Try it
Write out every entry exactly as it appears.

Data
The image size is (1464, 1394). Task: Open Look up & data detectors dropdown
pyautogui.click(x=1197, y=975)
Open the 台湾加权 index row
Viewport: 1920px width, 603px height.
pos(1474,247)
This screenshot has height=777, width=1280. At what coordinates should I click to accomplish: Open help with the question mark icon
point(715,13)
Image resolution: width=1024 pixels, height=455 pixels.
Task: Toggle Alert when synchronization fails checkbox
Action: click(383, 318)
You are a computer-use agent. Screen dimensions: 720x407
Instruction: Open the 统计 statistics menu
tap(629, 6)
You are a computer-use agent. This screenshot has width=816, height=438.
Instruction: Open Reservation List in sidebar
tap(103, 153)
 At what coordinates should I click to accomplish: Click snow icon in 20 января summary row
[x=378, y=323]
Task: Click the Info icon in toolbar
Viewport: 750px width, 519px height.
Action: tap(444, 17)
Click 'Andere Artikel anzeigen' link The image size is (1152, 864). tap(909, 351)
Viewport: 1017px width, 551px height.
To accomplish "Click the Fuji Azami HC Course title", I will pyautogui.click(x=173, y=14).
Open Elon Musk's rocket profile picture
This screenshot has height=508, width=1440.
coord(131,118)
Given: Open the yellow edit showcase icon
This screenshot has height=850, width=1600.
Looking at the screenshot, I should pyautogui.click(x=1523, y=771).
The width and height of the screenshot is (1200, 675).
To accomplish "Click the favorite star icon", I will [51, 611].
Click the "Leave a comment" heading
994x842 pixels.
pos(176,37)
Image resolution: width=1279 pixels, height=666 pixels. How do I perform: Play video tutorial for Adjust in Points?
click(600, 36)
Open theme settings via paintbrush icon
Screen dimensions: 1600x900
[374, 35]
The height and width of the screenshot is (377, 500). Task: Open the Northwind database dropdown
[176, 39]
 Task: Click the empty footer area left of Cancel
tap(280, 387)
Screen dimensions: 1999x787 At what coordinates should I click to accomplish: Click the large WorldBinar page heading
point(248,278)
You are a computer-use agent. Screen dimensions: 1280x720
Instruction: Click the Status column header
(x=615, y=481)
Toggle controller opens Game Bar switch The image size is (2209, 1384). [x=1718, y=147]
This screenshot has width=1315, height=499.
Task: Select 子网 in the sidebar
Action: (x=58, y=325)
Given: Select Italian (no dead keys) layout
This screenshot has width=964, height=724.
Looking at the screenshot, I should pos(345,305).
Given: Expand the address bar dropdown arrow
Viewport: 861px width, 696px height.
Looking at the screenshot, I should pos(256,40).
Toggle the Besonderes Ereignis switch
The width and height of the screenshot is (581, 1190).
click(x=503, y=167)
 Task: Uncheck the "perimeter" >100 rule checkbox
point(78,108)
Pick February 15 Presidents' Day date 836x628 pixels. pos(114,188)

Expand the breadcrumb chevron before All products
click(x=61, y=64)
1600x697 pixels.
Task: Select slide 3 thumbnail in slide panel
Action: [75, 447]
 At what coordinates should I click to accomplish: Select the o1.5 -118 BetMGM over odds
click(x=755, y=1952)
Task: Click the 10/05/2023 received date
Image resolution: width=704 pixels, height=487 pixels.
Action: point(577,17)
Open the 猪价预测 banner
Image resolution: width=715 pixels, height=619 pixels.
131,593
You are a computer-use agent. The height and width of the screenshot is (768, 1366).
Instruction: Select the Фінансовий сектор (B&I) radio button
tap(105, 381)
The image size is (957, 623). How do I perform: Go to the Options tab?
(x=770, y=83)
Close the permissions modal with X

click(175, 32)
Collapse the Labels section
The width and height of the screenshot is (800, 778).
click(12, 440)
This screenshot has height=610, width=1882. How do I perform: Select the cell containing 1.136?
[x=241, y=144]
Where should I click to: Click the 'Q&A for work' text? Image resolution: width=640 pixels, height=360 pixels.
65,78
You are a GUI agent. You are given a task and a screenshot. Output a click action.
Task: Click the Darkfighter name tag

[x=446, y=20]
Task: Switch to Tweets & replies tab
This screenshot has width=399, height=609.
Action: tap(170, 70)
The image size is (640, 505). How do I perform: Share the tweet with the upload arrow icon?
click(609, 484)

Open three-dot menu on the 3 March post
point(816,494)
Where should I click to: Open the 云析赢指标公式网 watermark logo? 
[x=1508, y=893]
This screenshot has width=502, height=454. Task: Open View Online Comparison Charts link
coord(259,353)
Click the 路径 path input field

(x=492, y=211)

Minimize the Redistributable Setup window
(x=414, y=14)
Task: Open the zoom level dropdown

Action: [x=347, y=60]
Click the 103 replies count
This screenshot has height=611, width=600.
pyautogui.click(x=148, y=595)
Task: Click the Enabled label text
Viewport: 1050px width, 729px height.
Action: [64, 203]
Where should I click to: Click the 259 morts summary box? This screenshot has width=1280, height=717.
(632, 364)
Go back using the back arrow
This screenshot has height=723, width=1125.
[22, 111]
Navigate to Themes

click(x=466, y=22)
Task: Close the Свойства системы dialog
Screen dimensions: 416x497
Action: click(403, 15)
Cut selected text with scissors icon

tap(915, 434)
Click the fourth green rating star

Output for this task
The image size is (1464, 1394). Task: Open Look up & data detectors dropdown
pyautogui.click(x=1197, y=975)
Open the 台湾加权 index row
Viewport: 1920px width, 603px height.
pos(1474,247)
This screenshot has height=777, width=1280. At what coordinates should I click to accomplish: Open help with the question mark icon
point(715,13)
Image resolution: width=1024 pixels, height=455 pixels.
Task: Toggle Alert when synchronization fails checkbox
Action: click(383, 318)
You are a computer-use agent. Screen dimensions: 720x407
Instruction: Open the 统计 statistics menu
tap(629, 6)
You are a computer-use agent. This screenshot has width=816, height=438.
Instruction: Open Reservation List in sidebar
tap(103, 153)
 At what coordinates should I click to accomplish: Click snow icon in 20 января summary row
[x=378, y=323]
Task: Click the Info icon in toolbar
Viewport: 750px width, 519px height.
Action: tap(444, 17)
Click 'Andere Artikel anzeigen' link The image size is (1152, 864). tap(909, 351)
Viewport: 1017px width, 551px height.
To accomplish "Click the Fuji Azami HC Course title", I will pyautogui.click(x=173, y=14).
Open Elon Musk's rocket profile picture
This screenshot has height=508, width=1440.
coord(131,118)
Given: Open the yellow edit showcase icon
This screenshot has height=850, width=1600.
Looking at the screenshot, I should pyautogui.click(x=1523, y=771).
The width and height of the screenshot is (1200, 675).
To accomplish "Click the favorite star icon", I will [51, 611].
Click the "Leave a comment" heading
994x842 pixels.
pos(176,37)
Image resolution: width=1279 pixels, height=666 pixels. How do I perform: Play video tutorial for Adjust in Points?
click(600, 36)
Open theme settings via paintbrush icon
Screen dimensions: 1600x900
[374, 35]
The height and width of the screenshot is (377, 500). Task: Open the Northwind database dropdown
[176, 39]
 Task: Click the empty footer area left of Cancel
tap(280, 387)
Screen dimensions: 1999x787 At what coordinates should I click to accomplish: Click the large WorldBinar page heading
point(248,278)
You are a computer-use agent. Screen dimensions: 1280x720
Instruction: Click the Status column header
(x=615, y=481)
Toggle controller opens Game Bar switch The image size is (2209, 1384). [x=1718, y=147]
This screenshot has width=1315, height=499.
Task: Select 子网 in the sidebar
Action: (x=58, y=325)
Given: Select Italian (no dead keys) layout
This screenshot has width=964, height=724.
Looking at the screenshot, I should pos(345,305).
Given: Expand the address bar dropdown arrow
Viewport: 861px width, 696px height.
Looking at the screenshot, I should pos(256,40).
Toggle the Besonderes Ereignis switch
The width and height of the screenshot is (581, 1190).
click(x=503, y=167)
 Task: Uncheck the "perimeter" >100 rule checkbox
point(78,108)
Pick February 15 Presidents' Day date 836x628 pixels. pos(114,188)

Expand the breadcrumb chevron before All products
click(x=61, y=64)
1600x697 pixels.
Task: Select slide 3 thumbnail in slide panel
Action: [75, 447]
 At what coordinates should I click to accomplish: Select the o1.5 -118 BetMGM over odds
click(x=755, y=1952)
Task: Click the 10/05/2023 received date
Image resolution: width=704 pixels, height=487 pixels.
Action: point(577,17)
Open the 猪价预测 banner
Image resolution: width=715 pixels, height=619 pixels.
131,593
You are a computer-use agent. The height and width of the screenshot is (768, 1366).
Instruction: Select the Фінансовий сектор (B&I) radio button
tap(105, 381)
The image size is (957, 623). How do I perform: Go to the Options tab?
(x=770, y=83)
Close the permissions modal with X

click(175, 32)
Collapse the Labels section
The width and height of the screenshot is (800, 778).
click(12, 440)
This screenshot has height=610, width=1882. How do I perform: Select the cell containing 1.136?
[x=241, y=144]
Where should I click to: Click the 'Q&A for work' text? Image resolution: width=640 pixels, height=360 pixels.
65,78
You are a GUI agent. You are given a task and a screenshot. Output a click action.
Task: Click the Darkfighter name tag

[x=446, y=20]
Task: Switch to Tweets & replies tab
This screenshot has width=399, height=609.
Action: tap(170, 70)
The image size is (640, 505). How do I perform: Share the tweet with the upload arrow icon?
click(609, 484)

Open three-dot menu on the 3 March post
point(816,494)
Where should I click to: Open the 云析赢指标公式网 watermark logo? 
[x=1508, y=893]
This screenshot has width=502, height=454. Task: Open View Online Comparison Charts link
coord(259,353)
Click the 路径 path input field

(x=492, y=211)

Minimize the Redistributable Setup window
(x=414, y=14)
Task: Open the zoom level dropdown

Action: [x=347, y=60]
Click the 103 replies count
This screenshot has height=611, width=600.
pyautogui.click(x=148, y=595)
Task: Click the Enabled label text
Viewport: 1050px width, 729px height.
Action: [64, 203]
Where should I click to: Click the 259 morts summary box? This screenshot has width=1280, height=717.
(632, 364)
Go back using the back arrow
This screenshot has height=723, width=1125.
[22, 111]
Navigate to Themes

click(x=466, y=22)
Task: Close the Свойства системы dialog
Screen dimensions: 416x497
Action: click(403, 15)
Cut selected text with scissors icon

tap(915, 434)
Click the fourth green rating star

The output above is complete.